Linux capabilities allow a process to gain a subset of traditional “super admin” privileges. For example it may give the “chown” or “kill” authorization without giving full “sudo” rights. . When running non-privileged spawn-binding may only drop capabilities. If order to give extra capabilities to non-privileged user spawn-binding must run in privileged mode.

groups (control groups-v2)

  "cgroups": {
      "cset": "1-4",
      "mem": {"max": "512M", "hight": "256M", "min": "128K"},
      "cpu": {"weight":"100","max": "100000"}
  }

Cgroups allow to control/limit resources as CPU,RAM,IO,… Spawn-binding enforces ‘cgroup-v2’ which is default for redpesk or latest Fedora. Unfortunately cgroup V1-V2 have a incompatible APIs and even if some compatibility mode exist in practice it is better not to use them. The good news is that any recent Linux distribution as Ubuntu-20.4 or OpenSuse-15.2, … have a builtin option to run cgroups-v2, the bad news is that by default they still activate V1. On those distro user should edit corresponding boot flag to activate V2. See [activating cgroup-v2] at the end of this page.

  • cset: provides CPU affinity. As example “3-5” will limit child process to CPU:3,4,5. kernel-doc
  • mem: limit the amount of RAM support “max”,”hight”,”min” label. kernel-doc
  • cpu: restrict CPU usage support “weight” and “max” label. kernel-doc
  • io: restrict per devices (major/minor) usage. kernel-doc

seccomp secure computing filters

  "seccomp": {
      "default": "SCMP_ACT_ALLOW",
      "locked": false,
      "rules": [
          {"syscall": "kexec_file_load", "action": "SCMP_ACT_KILL"},
          {"syscall": "breakpoint", "action": "SCMP_ACT_KILL"}
      ]
  }

Seccomp allows to restrict the syscall a given may access. Seccomp rules may either be provided within a json_array or in a file of compiled BPF rules BPF/XDP-doc. While seccomp is a very powerful tool to secure a container writing a complex set of security rules is not a simple task. Redhat has nevertheless a good introduction paper that may help people to start writing there own rules [here](https://www.openshift.com/blog/seccomp-for-fun-and-profit and Yadutaf some nice basic sample on his blob here.

  • default: defines default seccomp action for any non defined rules. Options are: SCMP_ACT_ALLOW, SCMP_ACT_KILL_PROCESS, SMP_ACT_KILL_THREAD, SCMP_ACT_KILL, SCMP_ACT_TRAP, SCMP_ACT_LOG, SCMP_ACT_ALLOW, SCMP_ACT_NOTIFY depending on your system some option as SCMP_ACT_NOTIFY might not be available. Warning: setting default to SCMP_ACT_KILL will impose you to declare every ‘syscall’ you authorize.
  • locked: when true this flash will set two extra options:
    • PR_SET_NO_NEW_PRIVS prevent children to request or inherit from from file sticky bit or capabilities extra permissions
    • PR_SET_DUMPABLE prevent children from activating ptrace escape
  • rules: a json array defining basic seccomp rules with the form {“syscall”: “syscall_name”, “action”: “SCMP_ACT_XXX”}
  • rulespath: path top your BPF compiled rules. Note than when using a sandbox this file is apply only after unshare namespace are established, when previous rules applies before.

Namespace (unprivileged rootless container)

WHAT TO DO =
1 – From the spawn-binding documentation, reproduce the part starting at "groups (control groups-v2)" and ending at "of this page.", substituting "1G" for "512M".
2 – According to the spawn-binding documentation, what must you do if you set the seccomp default to SCMP_ACT_KILL?
3 – List the cgroup settings that the spawn-binding documentation describes in its bulleted list.
The material after this point comes from a different source than the spawn-binding documentation.

DATA EXTRACT =
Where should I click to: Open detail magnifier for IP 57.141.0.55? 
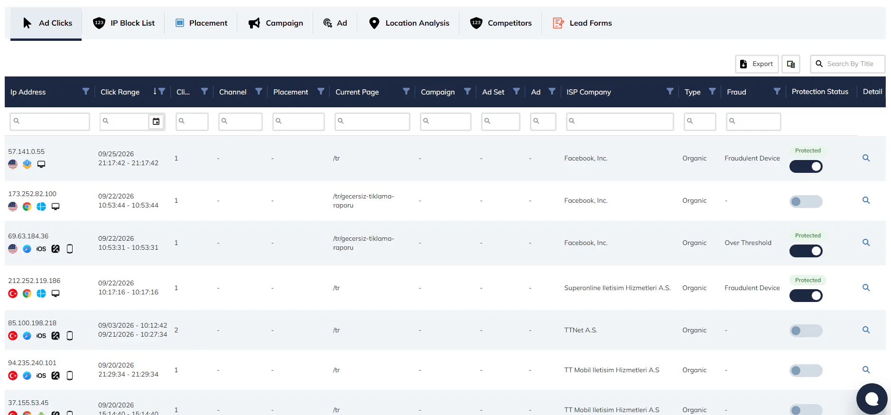pyautogui.click(x=866, y=158)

RESULTS =
1 –
groups (control groups-v2)

  "cgroups": {
      "cset": "1-4",
      "mem": {"max": "1G", "hight": "256M", "min": "128K"},
      "cpu": {"weight":"100","max": "100000"}
  }

Cgroups allow to control/limit resources as CPU,RAM,IO,… Spawn-binding enforces ‘cgroup-v2’ which is default for redpesk or latest Fedora. Unfortunately cgroup V1-V2 have a incompatible APIs and even if some compatibility mode exist in practice it is better not to use them. The good news is that any recent Linux distribution as Ubuntu-20.4 or OpenSuse-15.2, … have a builtin option to run cgroups-v2, the bad news is that by default they still activate V1. On those distro user should edit corresponding boot flag to activate V2. See [activating cgroup-v2] at the end of this page.

2 – You must declare every syscall you authorize.

3 – cset, mem, cpu, io